§ **WHAT THIS TASK INVOLVES**: Count the lines below that contain the string "perform", matching case exactly, and give only the number.

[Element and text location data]
= = =
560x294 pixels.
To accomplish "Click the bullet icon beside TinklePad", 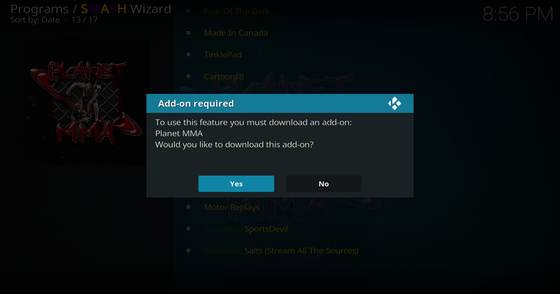I will tap(188, 55).
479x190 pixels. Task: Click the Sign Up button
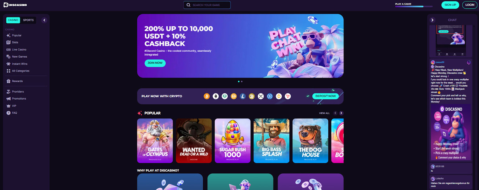pos(450,5)
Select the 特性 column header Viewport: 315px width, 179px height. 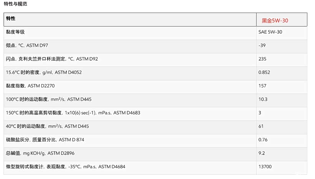tap(11, 18)
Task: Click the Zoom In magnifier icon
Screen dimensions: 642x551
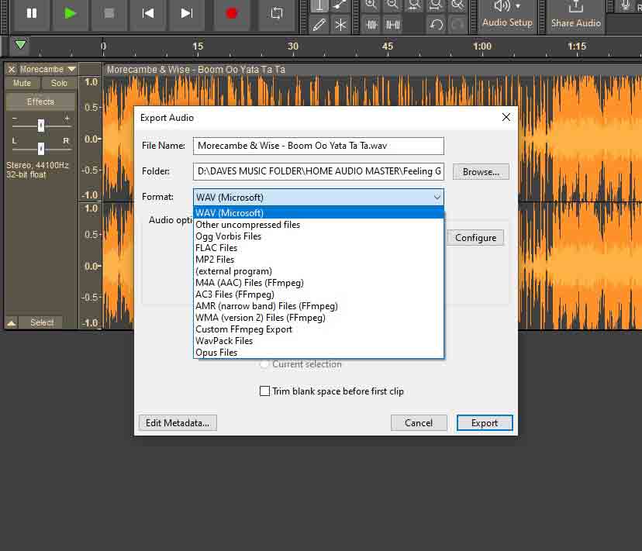Action: click(x=370, y=5)
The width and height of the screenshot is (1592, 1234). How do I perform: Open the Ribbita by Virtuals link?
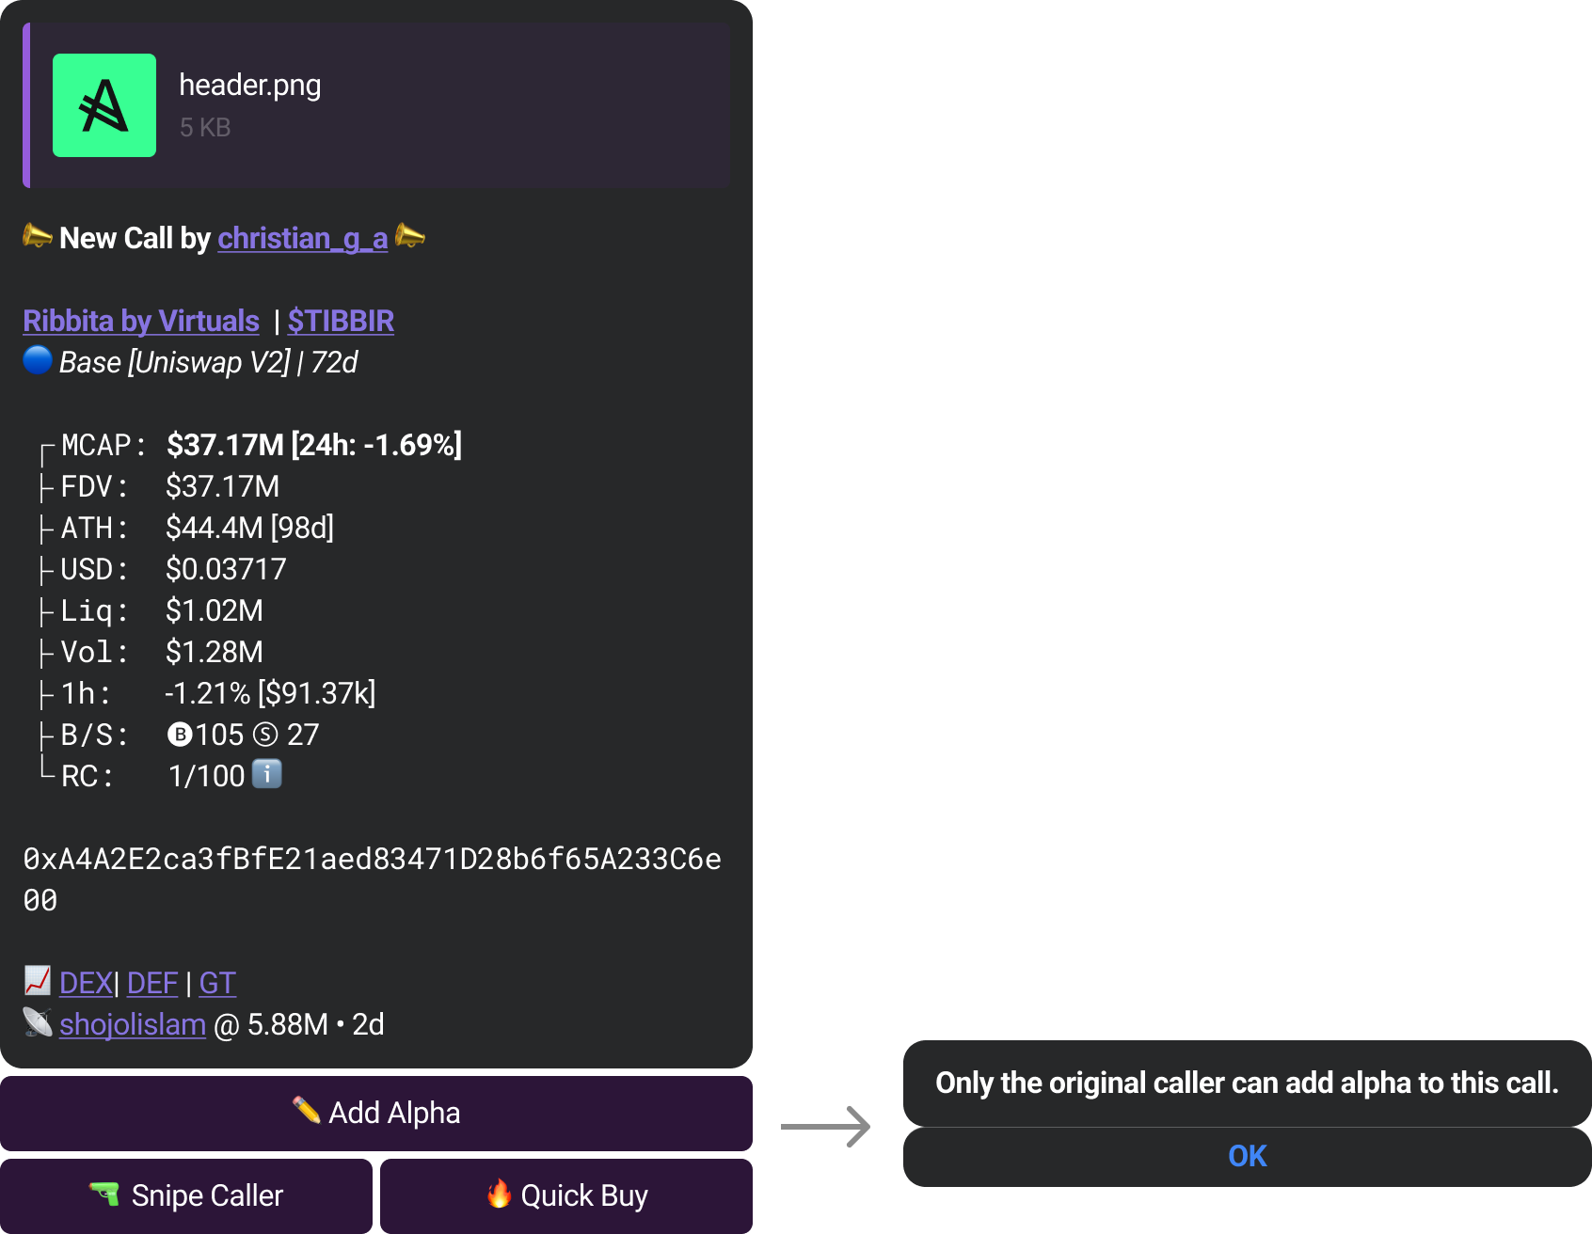[141, 322]
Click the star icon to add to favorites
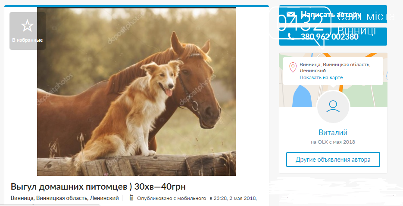This screenshot has width=403, height=206. 27,26
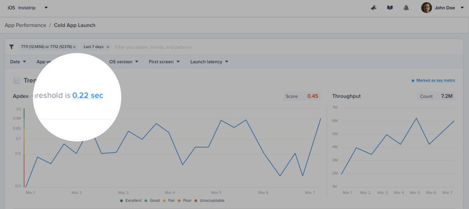Expand the Date filter dropdown

click(18, 62)
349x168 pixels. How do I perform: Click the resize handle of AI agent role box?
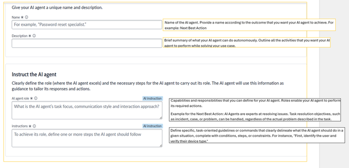coord(161,118)
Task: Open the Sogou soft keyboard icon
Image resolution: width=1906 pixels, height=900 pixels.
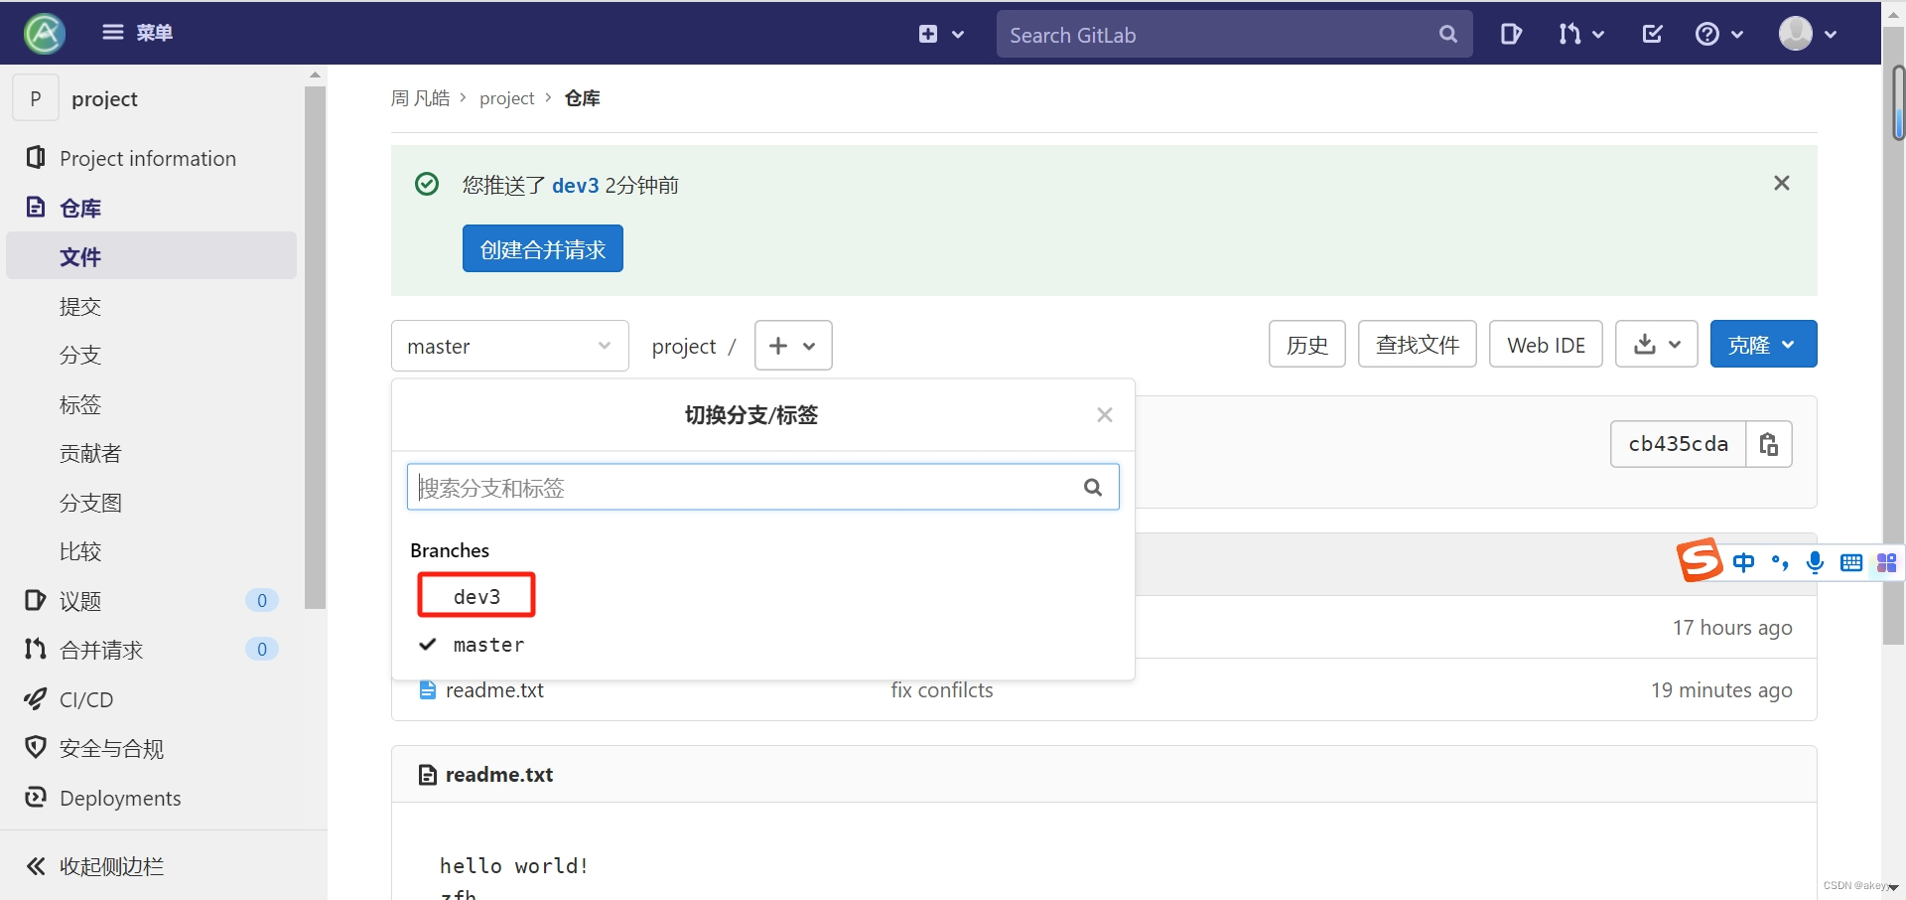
= = =
§ **TASK OUTPUT**: 2